John Bailey, the nation’s top educational technology administrator, has resigned his post to become deputy policy director for President Bush’s reelection campaign.
Bailey’s tenure ended Jan. 30 after two years as director of the Office of Educational Technology at the U.S. Department of Education (ED). Deputy Director Susan Patrick took over as acting director of the office Feb. 2.
In an interview with eSchool News, Bailey said he hopes he’ll have the chance to take the promise of educational technology to an even higher level in his new position–the White House.
“I was very content with my job and very excited working with Secretary [of Education Rod] Paige,” Bailey said. “I think this is a great opportunity for me personally and for the issues we’ve been discussing for the last three years. It’s great for education and great for ed tech.”
Bailey said he was most thankful during his tenure to play a role in implementing the new education law, No Child Left Behind (NCLB). “Love it or hate it, it is changing the way people talk about education,” he said.
In speeches and visits to schools across the nation, Bailey consistently emphasized ways in which technology could aid in fulfilling the accountability and achievement requirements of NCLB.
Because the law places a strong value on research-based methods, Bailey helped steer funding to 28 new research projects, worth $54 million, to study technology-related topics such as the effects of one-to-one computing initiatives in schools, virtual schooling, and conditions for using technology effectively in the classroom.
“I’m proud that we’ve launched these research studies. What it means is that schools will have a range of studies coming in the next two to three years,” he said.
But as ED’s educational technology director, Bailey’s most significant task was to oversee the writing of a new national ed-tech plan with the help of students and of state and local education officials from across the country.
Bailey is leaving before the plan is complete, but because of the groundwork he laid, it is sure to have his fingerprint.

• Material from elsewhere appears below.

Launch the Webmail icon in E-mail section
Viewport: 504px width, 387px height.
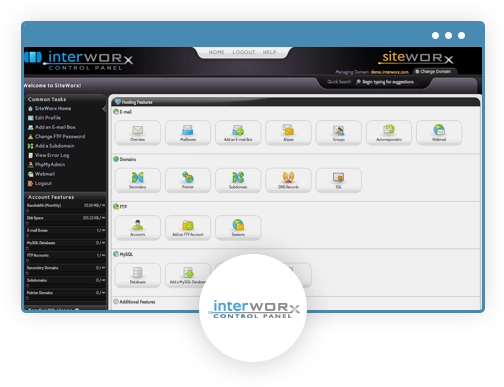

Unlike previous plans, Bailey made sure the public could submit comments online and that it reflected the needs and opinions of today’s students. As a result, at least 400 people have contributed to the plan’s development online, and more than 210,000 students contributed through the National Speak-Up Day organized by the nonprofit group NetDay.

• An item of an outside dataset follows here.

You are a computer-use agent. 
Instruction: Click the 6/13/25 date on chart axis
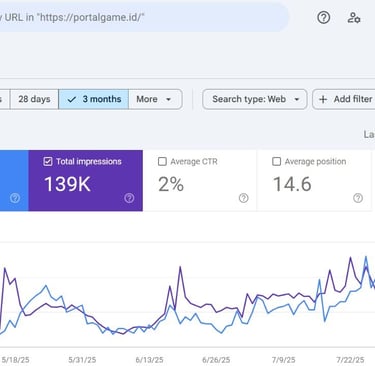click(x=149, y=360)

“He placed such an emphasis on student voices. To listen to that millennial generation is important,” said Irene Spero, vice president of the Consortium for School Networking and director of external relations at NetDay.

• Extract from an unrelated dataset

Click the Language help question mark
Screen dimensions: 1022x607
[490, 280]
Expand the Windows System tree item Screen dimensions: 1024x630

Don Knezek, chief executive officer of the International Society for Technology in Education, also liked the outreach effort that Bailey helped organize. “That’s a real legacy to John: He began asking students what they think,” Knezek said.
With $1 million in ED funding, Bailey also invested in the formation of SETDA, the State Educational Technology Directors Association. “When I was a state ed-tech director [in Pennsylvania] for nearly eight years, we never had a group like that to get together and talk and share. That’s what SETDA does,” Bailey said.
Educators and colleagues alike say they will miss Bailey’s leadership and approachability most of all.
“It’s a sad loss for us because he was a real advocate for us, he was really accessible,” Spero said.